Exercise prompt ::
All of the records must be set down again word for word.
<<<<
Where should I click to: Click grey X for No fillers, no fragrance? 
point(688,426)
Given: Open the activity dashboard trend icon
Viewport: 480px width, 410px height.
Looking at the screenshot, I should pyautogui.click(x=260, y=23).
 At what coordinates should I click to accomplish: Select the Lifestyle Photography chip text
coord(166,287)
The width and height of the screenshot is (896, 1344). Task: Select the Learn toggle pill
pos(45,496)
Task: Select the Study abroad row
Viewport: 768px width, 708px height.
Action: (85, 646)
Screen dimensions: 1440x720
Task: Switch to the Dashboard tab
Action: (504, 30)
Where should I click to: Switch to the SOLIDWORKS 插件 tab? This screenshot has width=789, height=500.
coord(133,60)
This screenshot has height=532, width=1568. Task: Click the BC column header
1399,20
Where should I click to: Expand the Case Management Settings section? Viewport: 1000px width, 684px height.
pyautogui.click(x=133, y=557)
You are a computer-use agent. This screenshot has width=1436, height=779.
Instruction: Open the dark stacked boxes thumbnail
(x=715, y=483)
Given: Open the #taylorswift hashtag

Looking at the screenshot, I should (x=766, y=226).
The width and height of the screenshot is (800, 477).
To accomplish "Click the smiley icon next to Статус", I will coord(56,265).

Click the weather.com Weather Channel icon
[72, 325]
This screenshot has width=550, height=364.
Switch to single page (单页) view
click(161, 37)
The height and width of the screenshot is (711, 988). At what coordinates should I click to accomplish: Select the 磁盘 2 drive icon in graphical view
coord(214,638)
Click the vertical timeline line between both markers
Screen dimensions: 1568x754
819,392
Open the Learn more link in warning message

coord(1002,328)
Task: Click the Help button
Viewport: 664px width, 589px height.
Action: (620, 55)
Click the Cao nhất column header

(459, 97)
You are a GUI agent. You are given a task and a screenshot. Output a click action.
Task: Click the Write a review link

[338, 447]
>>>>
Answer to the exercise ::
Where should I click to: Click grey X for No fillers, no fragrance? 
point(688,426)
Given: Open the activity dashboard trend icon
Viewport: 480px width, 410px height.
Looking at the screenshot, I should pyautogui.click(x=260, y=23).
 At what coordinates should I click to accomplish: Select the Lifestyle Photography chip text
coord(166,287)
The width and height of the screenshot is (896, 1344). Task: Select the Learn toggle pill
pos(45,496)
Task: Select the Study abroad row
Viewport: 768px width, 708px height.
Action: (85, 646)
Screen dimensions: 1440x720
Task: Switch to the Dashboard tab
Action: (504, 30)
Where should I click to: Switch to the SOLIDWORKS 插件 tab? This screenshot has width=789, height=500.
coord(133,60)
This screenshot has height=532, width=1568. Task: Click the BC column header
1399,20
Where should I click to: Expand the Case Management Settings section? Viewport: 1000px width, 684px height.
pyautogui.click(x=133, y=557)
You are a computer-use agent. This screenshot has width=1436, height=779.
Instruction: Open the dark stacked boxes thumbnail
(x=715, y=483)
Given: Open the #taylorswift hashtag

Looking at the screenshot, I should (x=766, y=226).
The width and height of the screenshot is (800, 477).
To accomplish "Click the smiley icon next to Статус", I will coord(56,265).

Click the weather.com Weather Channel icon
[72, 325]
This screenshot has width=550, height=364.
Switch to single page (单页) view
click(161, 37)
The height and width of the screenshot is (711, 988). At what coordinates should I click to accomplish: Select the 磁盘 2 drive icon in graphical view
coord(214,638)
Click the vertical timeline line between both markers
Screen dimensions: 1568x754
819,392
Open the Learn more link in warning message

coord(1002,328)
Task: Click the Help button
Viewport: 664px width, 589px height.
Action: (620, 55)
Click the Cao nhất column header

(459, 97)
You are a GUI agent. You are given a task and a screenshot. Output a click action.
Task: Click the Write a review link

[338, 447]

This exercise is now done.